Глядя вниз на крутящуюся белую пену, взбиваемую деревянным боковым колесом, он стал думать о своей семье; им сейчас уютно в большом доме, который Джеймс Гульд построил для Джейн Гульд за год до ее смерти. Наверное, только в одной спальне на втором этаже горит лампа в девять часов вечера. Он предполагал, что сестра его матери, тетя Каролина Херрис (ей около тридцати лет), вероятно, читает у себя в комнате. Дальше по широкому коридору, рядом с тетей Каролиной, комната его младшей сестры; дверь в нее закрыта, ставни даже днем не открываются. Джейн еще учится в Моравской женской семинарии в Бетлехеме, в Пенсильвании. Его старшая сестра Мэри окончила ту же школу и теперь находилась дома уже почти пять лет. Хоть это, по крайней мере, вселяло в него некоторую надежду. В противоположность Джейн, Мэри не будет приставать к нему с вопросами. Она, может быть, попробует решить его будущее за него, — иначе она не была бы Мэри, — но она не будет проявлять любопытство. Может быть, она не согласится с тем, что он поступил правильно, но она понимала, как думает мужчина. Вдруг оказалось, что ему крайне необходимо увидеть Мэри. Добродушная, верная тетя Каролина распоряжалась хозяйством, а Мэри все больше занималась плантацией. Исключая заботу о Хорейсе, самым важным делом в жизни Мэри было ухаживать за отцом. Сегодня она, наверное, сидит напротив него, читает ему, взбивая подушки, подложенные под ноги, как обычно, на табуретке перед его глубоким креслом, обитым коричневой кожей. Мэри очень красива, но из-за ее преданности Джеймсу Гульду ей некогда было, насколько знал Хорейс, встречаться с молодыми людьми. Все эти годы, пока он не был дома, Хорейс, думая об отце и о Мэри, знал, что они всегда вместе.

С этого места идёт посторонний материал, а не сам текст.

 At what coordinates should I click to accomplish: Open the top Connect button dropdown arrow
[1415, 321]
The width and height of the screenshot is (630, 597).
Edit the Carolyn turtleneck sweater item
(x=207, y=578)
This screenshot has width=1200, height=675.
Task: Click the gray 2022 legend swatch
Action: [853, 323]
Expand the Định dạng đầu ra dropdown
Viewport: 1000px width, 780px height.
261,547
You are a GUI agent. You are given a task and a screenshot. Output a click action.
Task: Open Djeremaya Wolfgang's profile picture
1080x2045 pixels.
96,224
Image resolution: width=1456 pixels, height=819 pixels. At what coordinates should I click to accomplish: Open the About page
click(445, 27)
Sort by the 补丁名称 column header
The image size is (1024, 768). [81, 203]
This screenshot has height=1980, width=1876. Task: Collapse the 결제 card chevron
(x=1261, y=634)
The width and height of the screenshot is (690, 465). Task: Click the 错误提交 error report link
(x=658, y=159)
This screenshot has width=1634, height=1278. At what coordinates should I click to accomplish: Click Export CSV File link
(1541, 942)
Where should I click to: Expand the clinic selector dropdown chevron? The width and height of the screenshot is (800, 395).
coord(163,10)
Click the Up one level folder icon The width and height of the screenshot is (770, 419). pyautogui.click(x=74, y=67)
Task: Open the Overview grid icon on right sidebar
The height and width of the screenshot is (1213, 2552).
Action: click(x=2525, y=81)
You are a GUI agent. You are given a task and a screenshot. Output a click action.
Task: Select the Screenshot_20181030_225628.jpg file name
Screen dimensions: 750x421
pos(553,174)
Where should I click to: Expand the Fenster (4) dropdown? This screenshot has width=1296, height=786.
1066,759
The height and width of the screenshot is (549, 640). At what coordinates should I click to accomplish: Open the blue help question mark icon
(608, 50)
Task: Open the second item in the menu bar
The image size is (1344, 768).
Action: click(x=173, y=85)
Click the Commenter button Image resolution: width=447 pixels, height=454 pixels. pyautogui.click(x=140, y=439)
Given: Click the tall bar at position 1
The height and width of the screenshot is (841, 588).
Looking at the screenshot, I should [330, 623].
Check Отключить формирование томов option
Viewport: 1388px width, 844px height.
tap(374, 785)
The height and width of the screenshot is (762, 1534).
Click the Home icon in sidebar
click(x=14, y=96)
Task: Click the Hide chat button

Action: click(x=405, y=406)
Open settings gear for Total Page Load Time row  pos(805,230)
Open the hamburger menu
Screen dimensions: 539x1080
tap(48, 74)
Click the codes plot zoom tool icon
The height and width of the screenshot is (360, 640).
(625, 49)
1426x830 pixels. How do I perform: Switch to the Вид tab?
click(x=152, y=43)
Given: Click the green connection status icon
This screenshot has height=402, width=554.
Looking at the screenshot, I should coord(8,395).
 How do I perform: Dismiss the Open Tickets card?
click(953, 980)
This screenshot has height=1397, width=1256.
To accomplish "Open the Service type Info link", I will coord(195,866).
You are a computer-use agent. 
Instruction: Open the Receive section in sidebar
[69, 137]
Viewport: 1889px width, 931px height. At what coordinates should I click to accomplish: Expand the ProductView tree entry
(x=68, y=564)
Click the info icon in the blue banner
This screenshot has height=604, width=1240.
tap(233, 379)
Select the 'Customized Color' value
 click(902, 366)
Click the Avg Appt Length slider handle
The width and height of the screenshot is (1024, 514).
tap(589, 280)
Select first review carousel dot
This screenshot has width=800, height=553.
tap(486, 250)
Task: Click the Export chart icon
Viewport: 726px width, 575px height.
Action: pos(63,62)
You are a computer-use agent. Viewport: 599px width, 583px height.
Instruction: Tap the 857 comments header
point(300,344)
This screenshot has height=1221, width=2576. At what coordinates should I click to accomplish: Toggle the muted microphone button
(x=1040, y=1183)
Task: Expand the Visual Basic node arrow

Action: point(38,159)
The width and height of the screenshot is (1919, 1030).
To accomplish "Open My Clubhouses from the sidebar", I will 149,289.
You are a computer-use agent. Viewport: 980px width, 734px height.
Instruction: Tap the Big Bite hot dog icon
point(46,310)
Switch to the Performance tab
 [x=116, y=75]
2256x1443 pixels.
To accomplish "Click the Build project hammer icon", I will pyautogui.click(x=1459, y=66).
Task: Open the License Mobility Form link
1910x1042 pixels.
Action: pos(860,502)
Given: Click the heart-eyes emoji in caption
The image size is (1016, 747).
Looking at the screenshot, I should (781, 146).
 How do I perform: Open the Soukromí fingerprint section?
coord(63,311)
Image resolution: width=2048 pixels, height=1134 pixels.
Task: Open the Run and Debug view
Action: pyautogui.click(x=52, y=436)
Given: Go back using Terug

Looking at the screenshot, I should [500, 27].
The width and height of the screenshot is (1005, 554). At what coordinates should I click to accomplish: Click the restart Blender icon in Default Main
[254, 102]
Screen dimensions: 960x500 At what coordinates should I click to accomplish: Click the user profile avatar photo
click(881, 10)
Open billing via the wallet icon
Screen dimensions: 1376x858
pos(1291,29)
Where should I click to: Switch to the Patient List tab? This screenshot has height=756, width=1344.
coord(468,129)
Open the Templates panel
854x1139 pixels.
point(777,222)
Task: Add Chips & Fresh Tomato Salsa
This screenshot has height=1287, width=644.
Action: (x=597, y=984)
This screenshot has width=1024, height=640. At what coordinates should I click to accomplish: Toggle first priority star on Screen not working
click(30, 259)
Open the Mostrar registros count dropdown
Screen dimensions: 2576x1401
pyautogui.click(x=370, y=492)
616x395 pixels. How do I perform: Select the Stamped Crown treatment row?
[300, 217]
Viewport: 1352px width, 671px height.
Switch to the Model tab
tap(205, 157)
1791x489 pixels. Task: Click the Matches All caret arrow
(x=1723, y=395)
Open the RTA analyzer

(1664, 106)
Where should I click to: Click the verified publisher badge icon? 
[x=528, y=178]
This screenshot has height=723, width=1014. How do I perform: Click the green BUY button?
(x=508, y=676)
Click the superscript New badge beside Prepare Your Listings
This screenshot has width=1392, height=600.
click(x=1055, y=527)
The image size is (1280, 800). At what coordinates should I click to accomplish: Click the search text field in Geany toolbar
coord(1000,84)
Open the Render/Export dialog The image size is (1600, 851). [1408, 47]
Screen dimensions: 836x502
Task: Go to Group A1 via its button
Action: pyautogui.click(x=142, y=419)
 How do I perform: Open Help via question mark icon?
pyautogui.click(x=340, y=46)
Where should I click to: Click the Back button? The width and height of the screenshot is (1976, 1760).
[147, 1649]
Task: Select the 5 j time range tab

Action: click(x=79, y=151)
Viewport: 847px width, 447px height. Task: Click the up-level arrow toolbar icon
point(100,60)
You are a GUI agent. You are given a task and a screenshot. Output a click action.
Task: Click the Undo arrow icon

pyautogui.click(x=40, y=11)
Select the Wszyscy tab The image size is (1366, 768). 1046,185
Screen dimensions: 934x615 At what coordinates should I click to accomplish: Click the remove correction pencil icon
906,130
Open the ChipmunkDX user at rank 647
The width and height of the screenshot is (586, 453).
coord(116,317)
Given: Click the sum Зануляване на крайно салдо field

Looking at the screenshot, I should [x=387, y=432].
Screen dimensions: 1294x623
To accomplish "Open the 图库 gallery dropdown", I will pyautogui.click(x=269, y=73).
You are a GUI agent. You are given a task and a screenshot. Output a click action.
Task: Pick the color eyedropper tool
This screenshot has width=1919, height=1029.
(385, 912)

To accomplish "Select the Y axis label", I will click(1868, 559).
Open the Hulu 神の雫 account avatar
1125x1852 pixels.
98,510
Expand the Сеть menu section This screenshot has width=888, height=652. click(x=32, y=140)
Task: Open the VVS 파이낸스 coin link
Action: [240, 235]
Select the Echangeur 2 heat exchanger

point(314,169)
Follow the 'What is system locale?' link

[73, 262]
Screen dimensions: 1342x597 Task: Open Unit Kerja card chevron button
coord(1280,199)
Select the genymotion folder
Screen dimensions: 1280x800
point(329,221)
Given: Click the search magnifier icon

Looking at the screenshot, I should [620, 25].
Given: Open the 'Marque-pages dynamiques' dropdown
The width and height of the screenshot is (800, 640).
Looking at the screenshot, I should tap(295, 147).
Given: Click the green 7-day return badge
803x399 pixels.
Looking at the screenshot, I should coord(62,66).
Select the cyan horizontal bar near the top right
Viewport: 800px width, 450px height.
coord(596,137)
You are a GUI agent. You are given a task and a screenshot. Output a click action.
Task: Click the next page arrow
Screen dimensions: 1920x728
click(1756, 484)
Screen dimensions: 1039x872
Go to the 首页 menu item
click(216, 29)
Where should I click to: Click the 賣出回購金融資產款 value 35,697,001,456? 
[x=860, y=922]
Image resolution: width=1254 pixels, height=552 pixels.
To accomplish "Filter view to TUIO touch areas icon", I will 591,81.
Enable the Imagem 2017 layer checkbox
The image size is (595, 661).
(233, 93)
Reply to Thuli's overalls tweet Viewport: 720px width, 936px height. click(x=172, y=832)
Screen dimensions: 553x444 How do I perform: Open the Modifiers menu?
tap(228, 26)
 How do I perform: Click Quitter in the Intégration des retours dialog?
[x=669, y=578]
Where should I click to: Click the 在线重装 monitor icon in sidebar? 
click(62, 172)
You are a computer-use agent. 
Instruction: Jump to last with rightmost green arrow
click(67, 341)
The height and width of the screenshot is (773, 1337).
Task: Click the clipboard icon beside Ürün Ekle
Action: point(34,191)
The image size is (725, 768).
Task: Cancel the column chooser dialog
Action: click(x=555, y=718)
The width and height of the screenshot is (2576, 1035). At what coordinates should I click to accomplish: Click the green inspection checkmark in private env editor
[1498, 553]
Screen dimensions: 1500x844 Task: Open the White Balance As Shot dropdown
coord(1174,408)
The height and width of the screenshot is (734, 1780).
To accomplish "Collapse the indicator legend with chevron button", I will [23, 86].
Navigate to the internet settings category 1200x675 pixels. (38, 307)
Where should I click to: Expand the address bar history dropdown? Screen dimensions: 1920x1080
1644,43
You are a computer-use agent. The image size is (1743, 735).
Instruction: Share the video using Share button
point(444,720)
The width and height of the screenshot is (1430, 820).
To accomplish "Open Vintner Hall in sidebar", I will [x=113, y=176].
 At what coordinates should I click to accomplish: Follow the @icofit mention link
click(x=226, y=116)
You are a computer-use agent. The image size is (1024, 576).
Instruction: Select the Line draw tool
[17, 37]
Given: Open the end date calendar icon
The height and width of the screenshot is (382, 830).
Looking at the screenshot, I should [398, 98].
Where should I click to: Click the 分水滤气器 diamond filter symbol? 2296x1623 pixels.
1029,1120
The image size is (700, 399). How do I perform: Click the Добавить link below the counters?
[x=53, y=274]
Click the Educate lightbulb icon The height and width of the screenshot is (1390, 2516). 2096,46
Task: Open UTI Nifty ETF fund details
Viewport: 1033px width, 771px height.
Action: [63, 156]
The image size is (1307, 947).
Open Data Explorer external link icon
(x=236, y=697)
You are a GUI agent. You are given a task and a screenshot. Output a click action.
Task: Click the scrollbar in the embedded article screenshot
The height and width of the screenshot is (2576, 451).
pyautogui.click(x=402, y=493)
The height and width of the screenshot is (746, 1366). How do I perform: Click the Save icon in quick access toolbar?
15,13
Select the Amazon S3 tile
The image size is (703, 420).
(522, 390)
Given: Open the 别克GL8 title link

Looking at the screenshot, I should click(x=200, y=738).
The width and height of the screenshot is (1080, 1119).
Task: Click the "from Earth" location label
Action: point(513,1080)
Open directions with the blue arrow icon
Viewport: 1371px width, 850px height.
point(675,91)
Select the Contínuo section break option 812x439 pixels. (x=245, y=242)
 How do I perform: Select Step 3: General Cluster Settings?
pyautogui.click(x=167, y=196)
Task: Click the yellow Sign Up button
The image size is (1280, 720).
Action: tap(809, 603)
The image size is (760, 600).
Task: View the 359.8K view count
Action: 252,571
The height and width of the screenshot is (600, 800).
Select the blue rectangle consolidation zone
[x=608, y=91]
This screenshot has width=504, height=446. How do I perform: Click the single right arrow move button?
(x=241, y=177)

На одну секунду его потянуло к этому теплу, любви и надежности, но он изменился. Хорейс Гульд, такой каким он стал теперь, стремился не к семье, а всего лишь назад к детству. По крайней мере, думал он, его брата Джима там не будет. Возможно, что они проплыли один мимо другого в противоположном направлении на последней неделе. Джим согласился приехать домой, чтобы помочь отцу с управлением плантацией, но его жена из Нью-Йорка, на которой он женился сразу по окончании университета, терпеть не могла Юг; в начале лета каждый год Джим должен был отвозить Алису назад в Коннектикут и привозить ее осенью.
«Ты будешь потрясен, увидев папу, Хорейс, — написала ему Мэри в последнем письме. — Хорошо, что ради папы, Джим собирается жить здесь. Наш дорогой старичок совсем стал инвалидом, ему очень трудно садиться на лошадь, а ты понимаешь, что с ним будет, когда он не сможет каждый день объезжать поля. Я не хочу тебя тревожить, брат, но он совсем, совсем хромой. И выглядит старым, — ему можно дать семьдесят или больше, а ведь ему еще шестидесяти нет».